**Texte d'étude:**
Merci d'avoir signalé!
Cette image sera automatiquement bloquée après qu'elle soit signalée par plusieurs personnes.



Bi-diplomation pour des ingénieurs qui «TIC»
Partenariat tuniso-français à travers Sup'Com El Ghazala et Télécom SudParis
Publié dans Le Temps le 17 - 12 - 2011

Tunis-Paris Raouf KHALSI - On entend murmurer et chuchoter un peu partout que les Tunisiens craignent d'être un peu « oubliés » par la France. Craintes exagérées parce que la France reste notre premier partenaire en tout ; elle ne se désengagera jamais, malgré son implication en Libye, et, de toutes les manières, on n'oubliera pas qu'il y a 13 mille étudiants tunisiens en France et que le plus grand nombre de nos émigrés vit justement en France. De surcroît, jamais le consulat de France en Tunisie n'a encore accordé autant de visas que cette année sur la France. Il est normal qu'après les flottements des premiers jours de renversement de régime les Tunisiens ressentent un certain dépit.
Normal aussi que le dérapage verbal de MAM ait généré des rancoeurs. Il n'en demeure pas moins que ce qui paraît être de la distance n'est en fait que du recul stratégique pour nous laisser mettre tranquillement nos institutions en place. C'est la face émergée de l'iceberg. La face politique en somme. Car en filigrane, l'interpénétration tuniso-française est toujours aussi solide, et sur le plan économique, les délocalisations sur la Tunisie s'inscrivent toujours au chapitre des préférences, sinon des priorités. Il y a mieux : la face cachée de ce partenariat, sur le plan de la diplomation. L'exemple du partenariat Sup'Com El Ghazala – Télécom SudParis et la double diplomation d'ingénieur (diplôme tunisien et diplôme français) est un monde à découvrir et cela vaut bien plus que les rituels ballets diplomatiques.
Nous avons été invités à explorer Sup'Com El Ghazala. Puis, l'avion nous a transportés à Télécom SudParis. Un pont jeté pour la pérennité.
Jugez-en
Deux en un
Imaginez un ingénieur avec une double casaque : l'une tunisienne ; l'autre française. Ou inversement. En termes plus simples, il s'agit de quelque chose d'inédit : les élèves réussissent deux diplômes d'ingénieur, celui de Télécom SudParis et celui de Sup'Com (à la Technopole d'El Ghazala).
En fait, c'était un modèle de partenariat percutant, futuriste et, encore une fois, inédit. Une première, en somme. Car c'est l'aboutissement de deux grandes écoles d'ingénieurs des technologies de l'information et de la communication. Le mécanisme est lui-même cohérent et fluide : les élèves passent trois semestres à Sup'Com dans le technopole d'El Ghazala, et deux semestres à Télécom SudParis, et en plus, un autre semestre en stage rémunéré en entreprise.

**Données extraites:**
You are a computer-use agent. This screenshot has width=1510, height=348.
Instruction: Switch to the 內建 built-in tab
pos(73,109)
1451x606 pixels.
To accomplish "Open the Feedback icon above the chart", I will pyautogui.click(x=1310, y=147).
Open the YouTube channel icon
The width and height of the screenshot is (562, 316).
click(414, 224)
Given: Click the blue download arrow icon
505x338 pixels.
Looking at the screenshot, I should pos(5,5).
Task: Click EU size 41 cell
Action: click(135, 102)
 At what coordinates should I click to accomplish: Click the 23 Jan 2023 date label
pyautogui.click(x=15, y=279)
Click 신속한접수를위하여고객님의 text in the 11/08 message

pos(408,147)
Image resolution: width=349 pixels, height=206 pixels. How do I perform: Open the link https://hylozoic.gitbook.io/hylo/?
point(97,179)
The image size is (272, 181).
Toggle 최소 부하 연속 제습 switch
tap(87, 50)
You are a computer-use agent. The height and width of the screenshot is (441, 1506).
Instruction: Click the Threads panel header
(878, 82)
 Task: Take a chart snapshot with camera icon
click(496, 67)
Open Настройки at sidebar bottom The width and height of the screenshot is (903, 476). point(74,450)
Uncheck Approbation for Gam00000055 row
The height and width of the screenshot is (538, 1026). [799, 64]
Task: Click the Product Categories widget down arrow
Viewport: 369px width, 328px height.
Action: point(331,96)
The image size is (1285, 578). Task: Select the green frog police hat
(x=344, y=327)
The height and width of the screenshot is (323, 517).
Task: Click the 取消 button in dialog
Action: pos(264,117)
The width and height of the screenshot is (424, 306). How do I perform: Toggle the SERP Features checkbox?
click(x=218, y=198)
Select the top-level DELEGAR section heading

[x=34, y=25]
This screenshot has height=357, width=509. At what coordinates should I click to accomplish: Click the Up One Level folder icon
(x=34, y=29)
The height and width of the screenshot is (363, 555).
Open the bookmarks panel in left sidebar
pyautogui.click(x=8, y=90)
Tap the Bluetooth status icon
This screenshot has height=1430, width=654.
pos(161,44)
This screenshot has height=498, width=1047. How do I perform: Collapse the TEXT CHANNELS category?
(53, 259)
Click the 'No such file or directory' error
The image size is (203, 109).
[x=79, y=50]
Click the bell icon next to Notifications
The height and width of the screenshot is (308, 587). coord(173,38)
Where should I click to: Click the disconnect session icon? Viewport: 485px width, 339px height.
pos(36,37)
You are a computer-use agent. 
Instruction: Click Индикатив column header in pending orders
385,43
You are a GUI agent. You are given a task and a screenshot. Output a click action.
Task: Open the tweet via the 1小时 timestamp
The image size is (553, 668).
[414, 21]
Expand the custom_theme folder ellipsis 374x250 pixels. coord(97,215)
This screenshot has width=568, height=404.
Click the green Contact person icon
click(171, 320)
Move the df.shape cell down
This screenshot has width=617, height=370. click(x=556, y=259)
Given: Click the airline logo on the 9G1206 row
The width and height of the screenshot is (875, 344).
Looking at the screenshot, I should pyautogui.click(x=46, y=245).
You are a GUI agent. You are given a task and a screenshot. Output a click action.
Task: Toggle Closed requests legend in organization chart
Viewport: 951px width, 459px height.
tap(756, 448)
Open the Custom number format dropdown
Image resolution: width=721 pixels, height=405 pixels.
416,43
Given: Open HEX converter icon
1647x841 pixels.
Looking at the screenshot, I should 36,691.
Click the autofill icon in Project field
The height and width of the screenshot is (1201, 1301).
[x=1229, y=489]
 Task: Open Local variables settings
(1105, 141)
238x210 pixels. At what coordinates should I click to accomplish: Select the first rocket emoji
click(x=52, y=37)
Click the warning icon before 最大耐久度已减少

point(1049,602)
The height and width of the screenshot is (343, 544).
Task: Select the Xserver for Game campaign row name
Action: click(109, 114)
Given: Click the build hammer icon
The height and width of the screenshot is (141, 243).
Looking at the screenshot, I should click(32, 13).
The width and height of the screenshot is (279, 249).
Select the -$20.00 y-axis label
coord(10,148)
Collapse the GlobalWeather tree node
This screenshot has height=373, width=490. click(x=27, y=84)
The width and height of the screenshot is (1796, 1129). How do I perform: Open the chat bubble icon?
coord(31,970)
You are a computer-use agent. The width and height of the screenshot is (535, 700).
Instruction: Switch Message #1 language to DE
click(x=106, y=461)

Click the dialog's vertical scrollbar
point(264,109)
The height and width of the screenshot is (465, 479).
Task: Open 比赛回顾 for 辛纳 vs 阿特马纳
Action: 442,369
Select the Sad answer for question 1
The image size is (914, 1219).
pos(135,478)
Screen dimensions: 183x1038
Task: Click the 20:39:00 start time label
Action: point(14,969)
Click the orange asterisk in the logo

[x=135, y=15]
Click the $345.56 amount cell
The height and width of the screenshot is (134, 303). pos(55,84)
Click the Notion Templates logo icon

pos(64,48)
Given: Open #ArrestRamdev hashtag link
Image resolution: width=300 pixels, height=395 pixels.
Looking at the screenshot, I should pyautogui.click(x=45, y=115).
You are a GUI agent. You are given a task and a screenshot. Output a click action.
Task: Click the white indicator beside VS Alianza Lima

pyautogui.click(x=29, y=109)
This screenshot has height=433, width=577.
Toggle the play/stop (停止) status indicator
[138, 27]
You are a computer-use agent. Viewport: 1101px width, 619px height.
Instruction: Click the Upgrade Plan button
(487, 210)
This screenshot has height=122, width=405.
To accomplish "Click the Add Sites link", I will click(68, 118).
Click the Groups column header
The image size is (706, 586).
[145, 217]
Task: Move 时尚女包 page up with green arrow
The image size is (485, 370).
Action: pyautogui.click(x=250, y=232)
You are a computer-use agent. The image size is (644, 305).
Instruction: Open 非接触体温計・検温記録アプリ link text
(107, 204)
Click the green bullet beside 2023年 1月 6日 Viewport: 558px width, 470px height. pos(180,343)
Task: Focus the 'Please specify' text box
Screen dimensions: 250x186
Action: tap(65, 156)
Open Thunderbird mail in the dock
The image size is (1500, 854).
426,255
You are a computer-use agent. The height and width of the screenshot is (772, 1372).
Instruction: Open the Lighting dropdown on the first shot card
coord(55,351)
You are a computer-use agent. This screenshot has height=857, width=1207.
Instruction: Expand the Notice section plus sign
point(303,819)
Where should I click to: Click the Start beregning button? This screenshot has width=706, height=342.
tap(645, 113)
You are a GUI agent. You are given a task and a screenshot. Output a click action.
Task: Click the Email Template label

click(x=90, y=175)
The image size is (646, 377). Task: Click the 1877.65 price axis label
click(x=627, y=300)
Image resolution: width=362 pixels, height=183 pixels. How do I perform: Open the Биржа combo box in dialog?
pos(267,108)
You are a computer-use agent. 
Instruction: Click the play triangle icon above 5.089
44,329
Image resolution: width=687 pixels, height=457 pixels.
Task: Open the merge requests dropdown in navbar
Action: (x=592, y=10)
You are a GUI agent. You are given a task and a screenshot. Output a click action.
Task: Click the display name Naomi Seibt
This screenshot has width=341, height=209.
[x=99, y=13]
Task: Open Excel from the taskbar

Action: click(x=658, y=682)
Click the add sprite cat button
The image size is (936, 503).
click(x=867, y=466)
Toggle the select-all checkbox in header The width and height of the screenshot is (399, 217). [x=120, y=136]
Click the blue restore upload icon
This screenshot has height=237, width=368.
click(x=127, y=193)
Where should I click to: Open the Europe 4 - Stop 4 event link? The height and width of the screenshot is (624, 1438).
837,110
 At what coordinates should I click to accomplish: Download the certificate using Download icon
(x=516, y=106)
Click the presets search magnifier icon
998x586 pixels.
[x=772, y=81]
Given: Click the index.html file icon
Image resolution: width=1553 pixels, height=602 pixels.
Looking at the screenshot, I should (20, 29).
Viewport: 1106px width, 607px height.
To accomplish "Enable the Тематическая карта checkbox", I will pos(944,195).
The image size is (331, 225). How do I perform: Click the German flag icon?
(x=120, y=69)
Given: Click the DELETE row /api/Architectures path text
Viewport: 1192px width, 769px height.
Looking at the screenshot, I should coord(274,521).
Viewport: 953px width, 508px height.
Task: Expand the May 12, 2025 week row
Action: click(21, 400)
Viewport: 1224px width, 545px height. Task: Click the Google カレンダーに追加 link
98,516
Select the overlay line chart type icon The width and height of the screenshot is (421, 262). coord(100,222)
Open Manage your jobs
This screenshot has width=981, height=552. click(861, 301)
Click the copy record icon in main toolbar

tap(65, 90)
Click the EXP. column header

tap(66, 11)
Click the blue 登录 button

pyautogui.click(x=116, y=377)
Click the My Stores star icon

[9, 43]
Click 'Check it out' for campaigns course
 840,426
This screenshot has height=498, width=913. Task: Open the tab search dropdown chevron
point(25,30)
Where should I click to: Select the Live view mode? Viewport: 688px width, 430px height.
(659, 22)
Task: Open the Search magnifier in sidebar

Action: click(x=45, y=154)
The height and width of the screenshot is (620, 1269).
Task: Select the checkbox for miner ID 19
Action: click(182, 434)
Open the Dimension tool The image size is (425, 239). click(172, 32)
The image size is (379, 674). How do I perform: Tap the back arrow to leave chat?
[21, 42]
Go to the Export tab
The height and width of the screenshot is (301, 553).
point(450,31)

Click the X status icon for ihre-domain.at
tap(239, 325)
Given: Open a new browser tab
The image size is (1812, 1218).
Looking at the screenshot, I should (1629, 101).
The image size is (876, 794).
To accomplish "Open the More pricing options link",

**Activité:** Restituez mot pour mot le passage de l'article sur la double diplomation, en commençant à « Tunis-Paris Raouf KHALSI » et en terminant à « un certain dépit. ».

**Corrigé:**
Tunis-Paris Raouf KHALSI - On entend murmurer et chuchoter un peu partout que les Tunisiens craignent d'être un peu « oubliés » par la France. Craintes exagérées parce que la France reste notre premier partenaire en tout ; elle ne se désengagera jamais, malgré son implication en Libye, et, de toutes les manières, on n'oubliera pas qu'il y a 13 mille étudiants tunisiens en France et que le plus grand nombre de nos émigrés vit justement en France. De surcroît, jamais le consulat de France en Tunisie n'a encore accordé autant de visas que cette année sur la France. Il est normal qu'après les flottements des premiers jours de renversement de régime les Tunisiens ressentent un certain dépit.